While covering for a maternity leave in the Provincial Building’s career centre pilot project in the 1980s, Bev thought it was fun and ensured that by the time her colleague returned there would be enough work for two.

“I worked at that, which was really fun for a lot of years,” she says. “It was very entrepreneurial and we were building things and developing workshops and career-planning materials.

“But then I got wind the province was encouraging collaboration between communities.”

This piqued Bev’s interest.

Former Pincher Creek mayor Art Bonertz jumped at this opportunity. He called together neighbouring mayors from Crowsnest Pass, Cardston and Claresholm areas to see where they could work together to accomplish something beneficial for all communities.

“Art really was the person who envisioned that this could happen and I give him a lot of credit for just having the vision that this could work.”

Bev immediately volunteered her time to help the group along.

Through her work with this group, she was tapped to work for Alberta Economic Development.

“Our job was to build this regional group of communities,” she explains. “We started with five and it grew to 11. And now, we’re at 16.”

Alberta SouthWest has a membership population of over 36,000. Together, Bev and 15 other board members get to play “what if” and think of creative ideas to stimulate economic growth in the communities.

Over the years, a number of projects have been completed to draw investment and tourism to the region, including Reel Adventures Alberta Movie Maps, Southwest Connect and a Crown of the Continent geotourism overview.

Pathways to Prosperity was a project Bev and her colleagues worked on with a graduate student.
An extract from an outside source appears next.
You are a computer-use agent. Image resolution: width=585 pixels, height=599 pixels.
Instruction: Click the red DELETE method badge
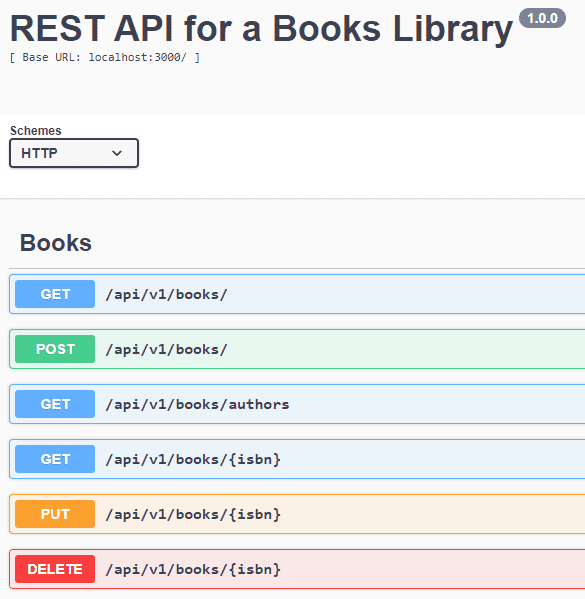pos(55,569)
It examined the economic opportunities in the Crown of the Continent — where British Columbia, Alberta and Montana meet.

“People are attracted to these types of landscape,” she says.

“It’s probably worth our while to respect this landscape, celebrate it and keep it how it is — not just let it become overrun with things, as much as we want to encourage business. We want business to develop in harmony with the landscape.”

A regional licensing program, now in its 16th year, allows for home-based and small businesses to work in neighbouring communities.

“That was a good little project,” she says. “It just keeps rolling along and it saves some businesses hundreds of dollars.”

Economic development, defined as “creating the context for growth to occur,” plays an often-misunderstood but important role within a community, Bev says.

“We don’t have to do all the stuff, we just have to make sure things are in place so it’s friendly for business, attractive for people to live here, and we keep working away at it trying to create that context.”

There is still much potential in southwestern Alberta and in Pincher Creek, she says.

“We’ll just keep on going and get people proud of being here, and attracting people here, and grow our communities.”

Although she is at an age where many peers consider retirement, Bev says she’s not ready yet.

“People keep saying, ‘Aren’t you done yet?’ And, maybe when I’m not looking they’re saying, ‘When is that old bag going to give it up?’ ” she says with a laugh.

“I think retirement is going to something, and I haven’t really found something that I want to do more than what I’m doing now.”